There weren't many pretty moments in this particular Cowboys-Eagles affair. Points were at a premium, and the penalties were plentiful. But from a Dallas perspective, it was a masterpiece when it comes to how the interlocking pieces of a team are supposed to work.

"Defensively we made the stops we had to make, and then there was a moment after those stops that pretty much sums it up right here,'' said Brooking, in his first season as a Cowboy after spending his entire career in Atlanta. "We make the stop and go to the sideline, and Marion [Barber] comes walking by our bench, saying, 'I got this. Don't worry. I'm going to take care of this for y'all.' And he goes out there and has [some] great runs.

"That's our football team. I just love our atmosphere on the sideline, the way we talk to each other, the intensity in guys' eyes. That desire. That's what make this game so much fun to play, and we're having a lot of fun right now. We've just got to keep it going."

Dallas was far from dominating against the Eagles, but we've seen plenty of dominating Cowboys teams fall flat when it matters most in recent years. Dallas punted five times, committed 11 penalties for 70 yards, and somehow never got its quality running game untracked (76 yards on 23 attempts) until the game's final drive. But the Cowboys never made the mistake that cost them the game, took care of the football again (just one Tony Romo interception, his first in this four-game win streak), and played a smarter, more cool-headed game than the normally well-coached Eagles.
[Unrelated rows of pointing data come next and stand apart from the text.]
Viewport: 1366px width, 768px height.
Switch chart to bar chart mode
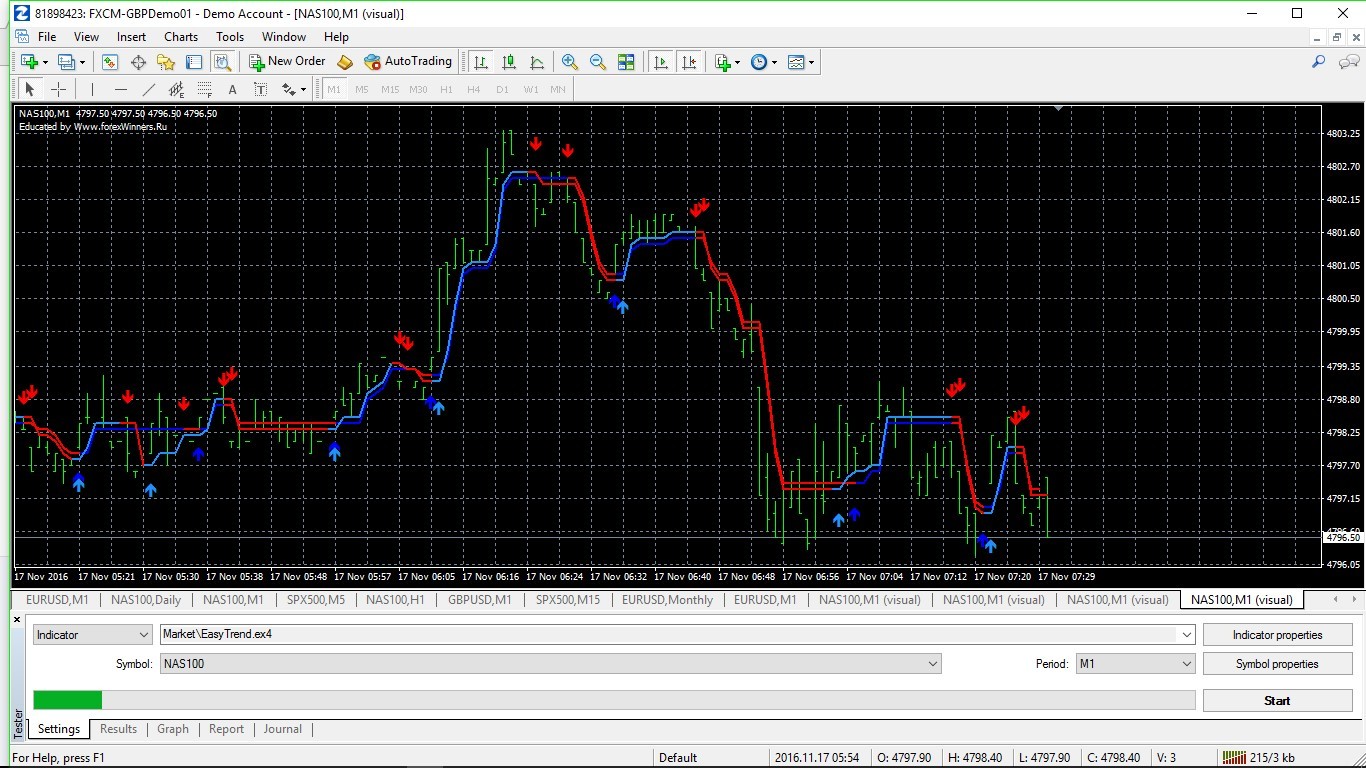click(x=481, y=62)
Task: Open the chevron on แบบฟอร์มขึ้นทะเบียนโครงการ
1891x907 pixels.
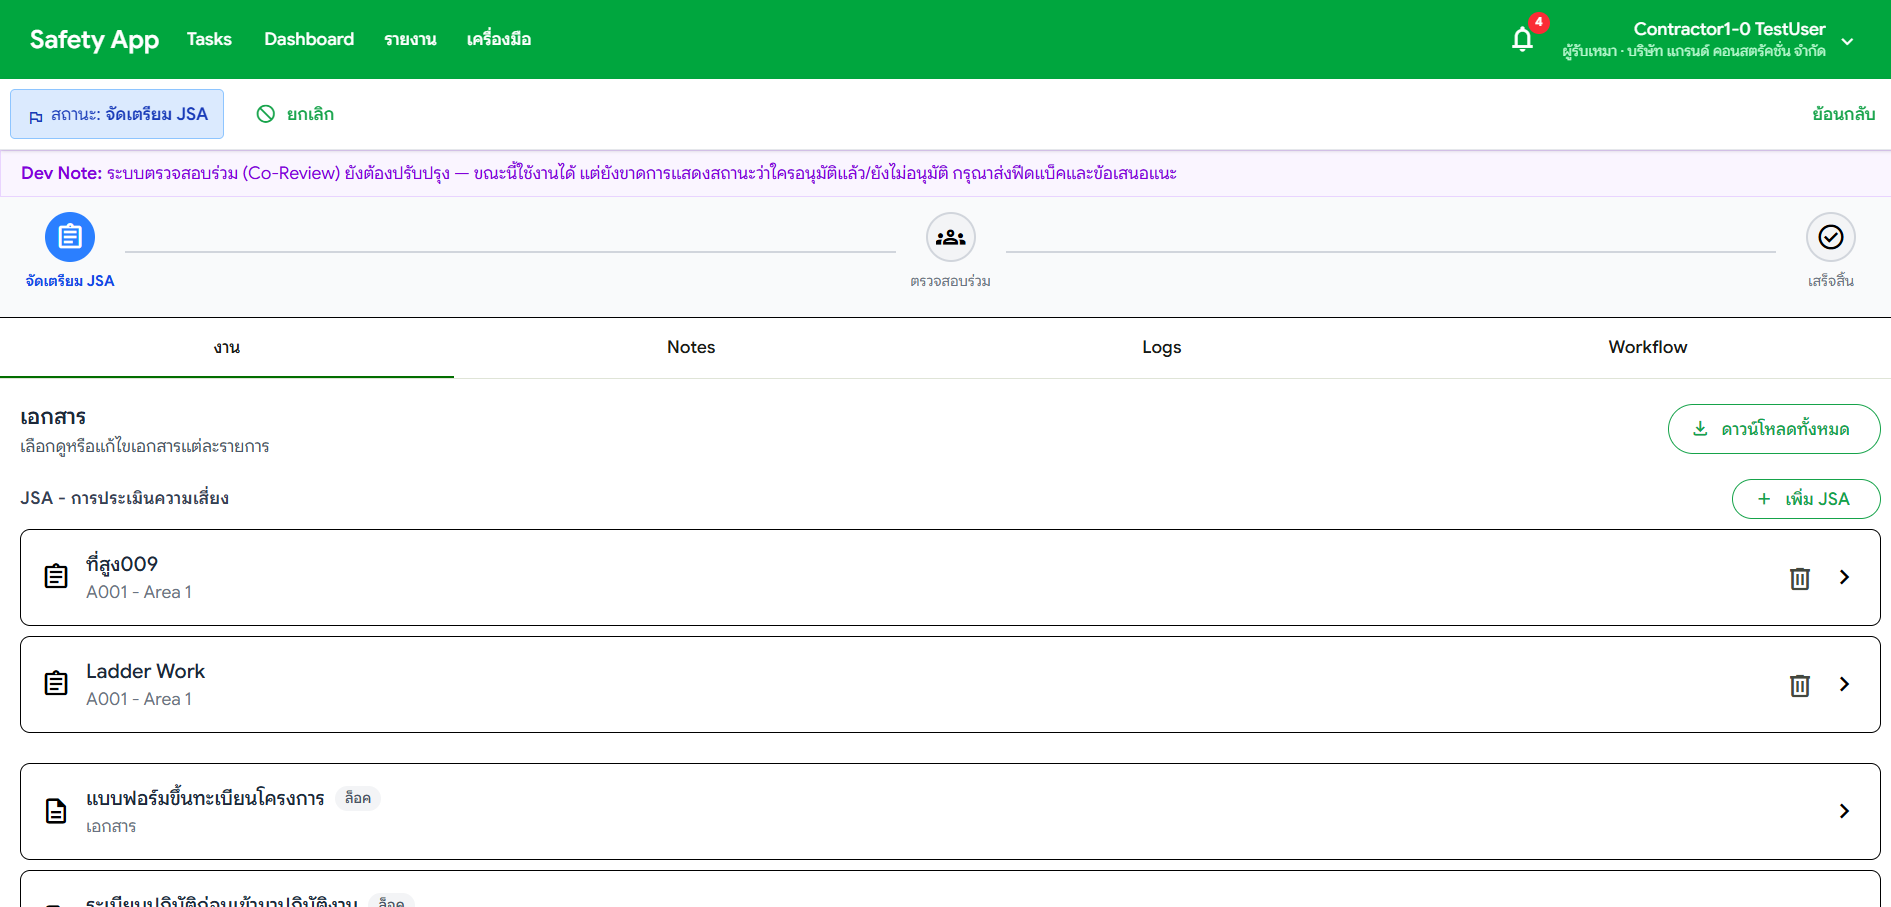Action: tap(1844, 811)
"That was our motto coming in," said Romo, who finished 21 of 34 for 307 yards, with four sacks, the one pick and one touchdown pass. "We're going to protect the ball. We may miss some stuff -- and we did tonight, a couple of times -- but we're also going to get them a few times. At the end of the day, you just want to have more good ones than bad.''

Dallas last season was a team ruled by distractions, but even last week's rather minor Roy Williams headlines didn't seem to hurt. Williams said last week that he and Romo didn't have much of a connection yet, but on Sunday the pair hooked up five times for 75 yards, moving the chains at key moments.

"I really have liked the way Roy has put his head down and really played hard for us," Jones said. "Roy had a couple games that I think he got frustrated, but I see the way he played tonight and know that we made the right decision bringing him in here."

Last time the Cowboys played here, there were no postgame self-congratulatory statements from Jones. Only doubts, questions and the realization that something was terribly wrong in Dallas. But last December's debacle seemed like a long-ago memory on this night. These Cowboys suddenly have a future, and talk of refusing to be trapped by their underachieving past.

"You can't look back in my opinion," said Romo, of last year's embarrassing season finale against Philadelphia. "It's not something we sat there and said, 'Hey, we've got to make amends for something.' That was last year. They got us. That was their year. We're trying to make this year our year, and so far the process has been the right way with the guys, with the commitment level and intensity."

So far, so good in Dallas. This season, it's the first-place Cowboys who are handing out most of the hard knocks.